## [TRECHO DO DOCUMENTO]

━━━━

Por Francis Gary Powers, famoso piloto da USAF, derrubado na Rússia em 1960.

Existem dois tipos de pilotos, aqueles que levam em seu sangue a necessidade de voar, pelas mesmas razões que precisam dormir, comer ou respirar, e aqueles que o fazem apenas pela tarefa, por obrigação ou por não ter outra alternativa. Esses últimos normalmente chegam à profissão por acaso ou outra forma não planejada. Os primeiros frequentemente tem a inquietude desde pequenos, quando viam nos aviões algo notável, místico, sublime, talvez muitos destes começaram desde pequenos a construir modelos de aeroplanos, ou acumulando fotos e pósteres ou qualquer outra coleção com motivos aéreos. Conheciam as especificações e dados de qualquer avião com riqueza de detalhes.

Quando crescem e têm a sorte de realizar seu sonho de criança, desfrutam plenamente do seu trabalho e sentem-se os homens mais sortudos do planeta.

━━━━

## [PROBLEMAS A RESOLVER]
1: Segundo o texto sobre os dois tipos de pilotos, de que forma os pilotos que voam apenas pela tarefa costumam chegar à profissão?
2: Dê continuidade ao texto sobre os dois tipos de pilotos a partir da última frase apresentada.

━━━━

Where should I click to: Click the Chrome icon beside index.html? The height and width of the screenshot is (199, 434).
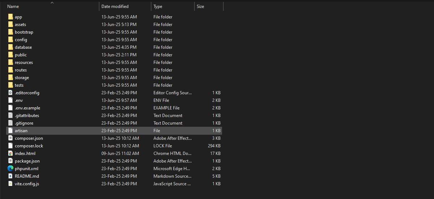click(10, 153)
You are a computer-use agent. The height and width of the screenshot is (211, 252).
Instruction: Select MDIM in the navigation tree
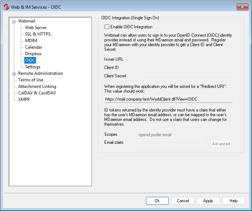[x=31, y=41]
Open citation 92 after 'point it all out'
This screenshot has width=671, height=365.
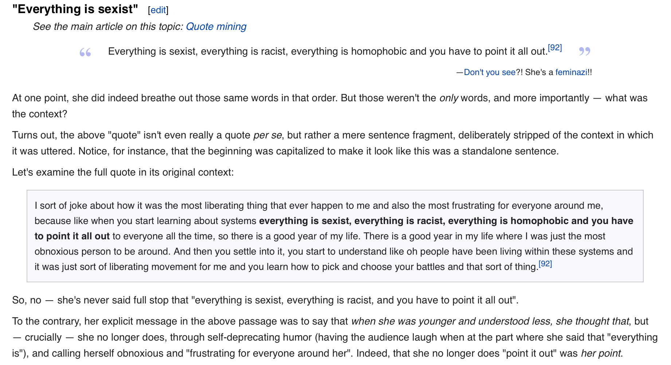pos(555,48)
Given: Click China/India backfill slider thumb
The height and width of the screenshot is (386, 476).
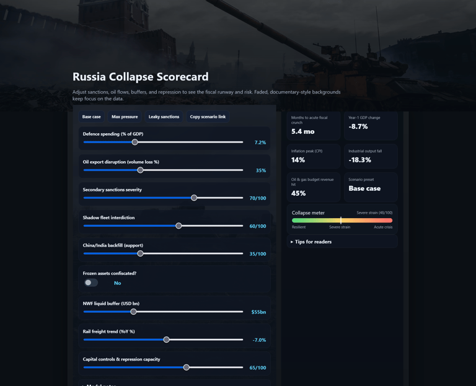Looking at the screenshot, I should [140, 253].
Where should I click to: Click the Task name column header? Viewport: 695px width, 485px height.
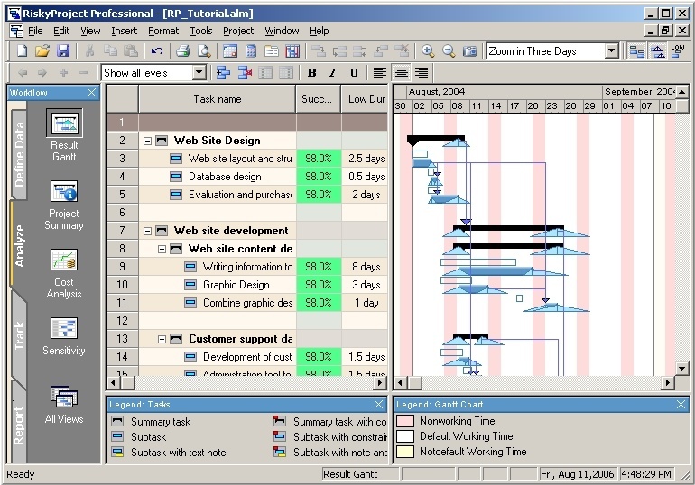pyautogui.click(x=217, y=99)
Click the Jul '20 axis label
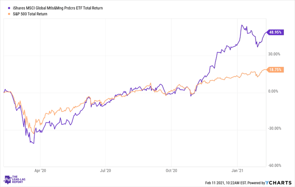The width and height of the screenshot is (295, 187). (x=106, y=171)
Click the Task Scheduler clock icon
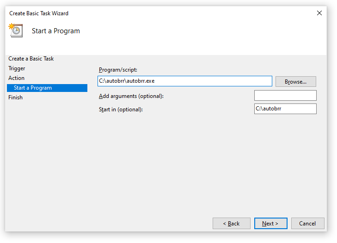The height and width of the screenshot is (243, 337). (15, 30)
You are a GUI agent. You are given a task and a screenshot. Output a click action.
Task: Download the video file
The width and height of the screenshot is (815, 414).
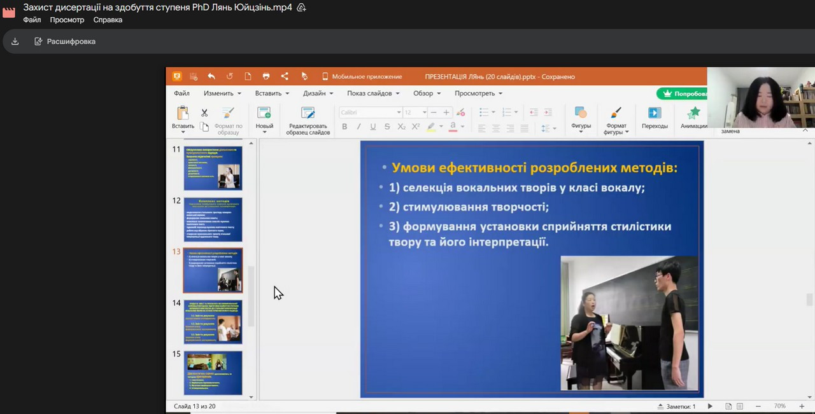(15, 41)
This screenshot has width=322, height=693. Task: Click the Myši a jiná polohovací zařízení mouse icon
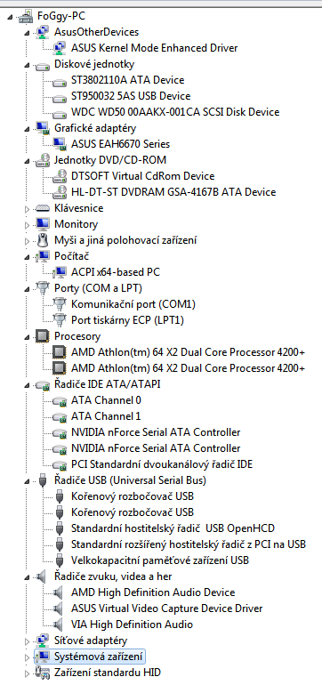pos(43,240)
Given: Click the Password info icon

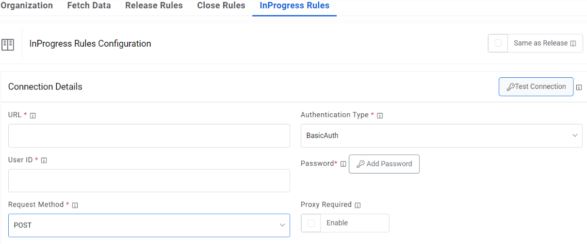Looking at the screenshot, I should 343,164.
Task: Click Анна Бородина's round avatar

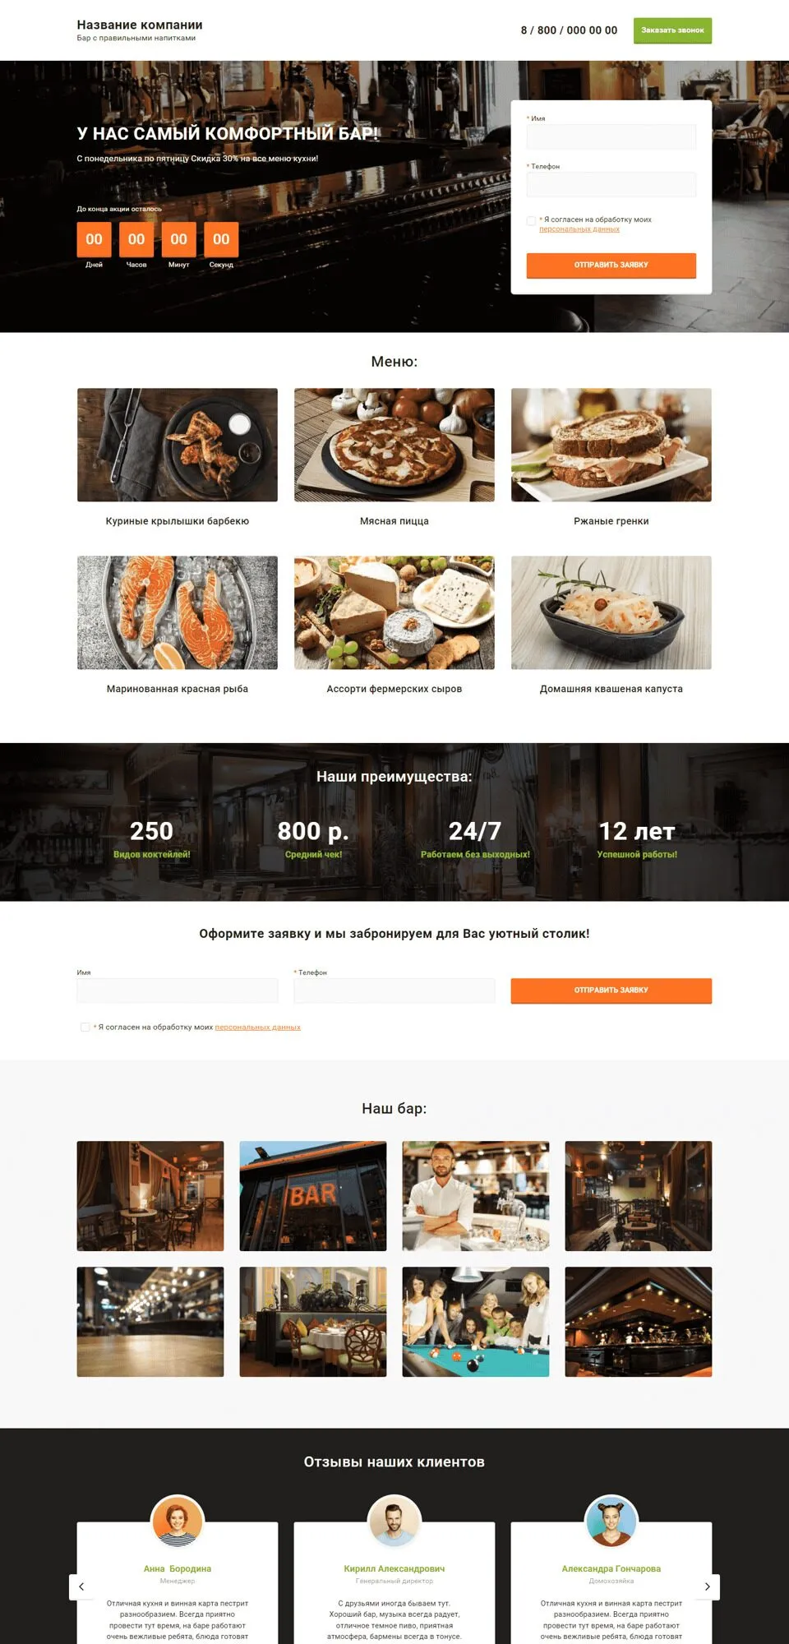Action: (x=178, y=1521)
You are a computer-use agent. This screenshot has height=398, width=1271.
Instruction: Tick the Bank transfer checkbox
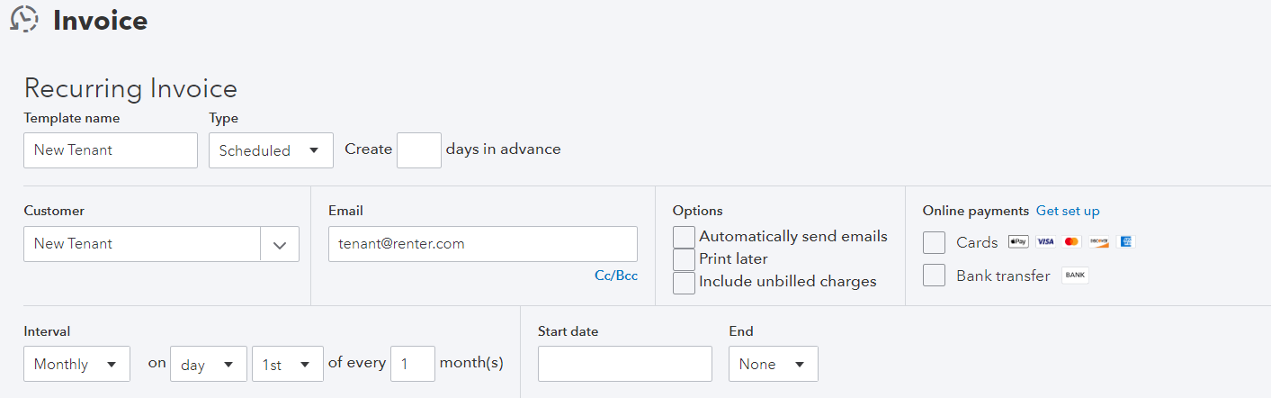pyautogui.click(x=935, y=276)
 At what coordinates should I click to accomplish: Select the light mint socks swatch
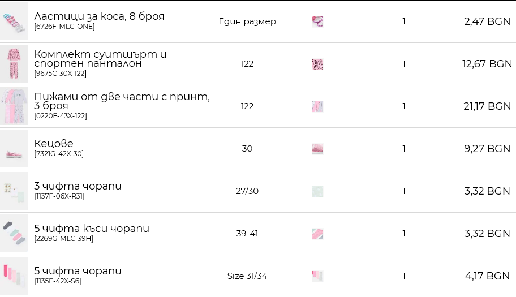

━━━━

## [LISTA DE RESPOSTAS]
1: Normalmente chegam por acaso ou de outra forma não planejada.

2:
Os pilotos são uma classe à parte de humanos, eles abandonam todo o mundano para purificar seu espirito no céu, e somente voltam à terra depois de receber a comunicação do infinito. Esse grupo conhece a diferença entre voar para sobreviver e sobreviver para voar. A Aviação os ensina orgulho como também humildade e apesar de que voar é uma magia, eles caem voluntariamente vítimas de seu feitiço. Quando estão na terra, durante dias ensolarados, observam continuamente o firmamento com saudades de estar ali, durante dias chuvosos e nublados revêem os procedimentos de voo em suas mentes. O piloto sabe que o melhor simulador de voo esta em si mesmo, em sua imaginação, em sua atitude, porque a mente do piloto esta sempre acessível a elementos novos e compreende que para voar é preciso acreditar no desconhecido.

No mais, os pilotos são homens lógicos, calmos e disciplinados, que pela necessidade precisam pensar claramente, de outra maneira se arriscam a perder violentamente a vida ao sentar-se na cabine. O verdadeiro piloto não amarra seu corpo ao avião, pelo contrário, através do arnês ele amarra o avião em suas costas, em todo seu corpo. Os comandos da aeronave passam a ser uma extensão de sua personalidade, essa simples ação une o homem ao aparelho na simetria de uma só entidade, numa mistura única e indecifrável, cada vibração, cada som, cada cheiro tem sentido e o piloto os interpreta apropriadamente.

Não há duvida de que o motor é o coração do avião, mais o piloto é a alma que o governa. Os pilotos não vêem seus objetos de afeição como máquinas, ao contrário, são formas vivas que respiram e possuem diferentes personalidades, em alguns momentos falam e até riem com eles.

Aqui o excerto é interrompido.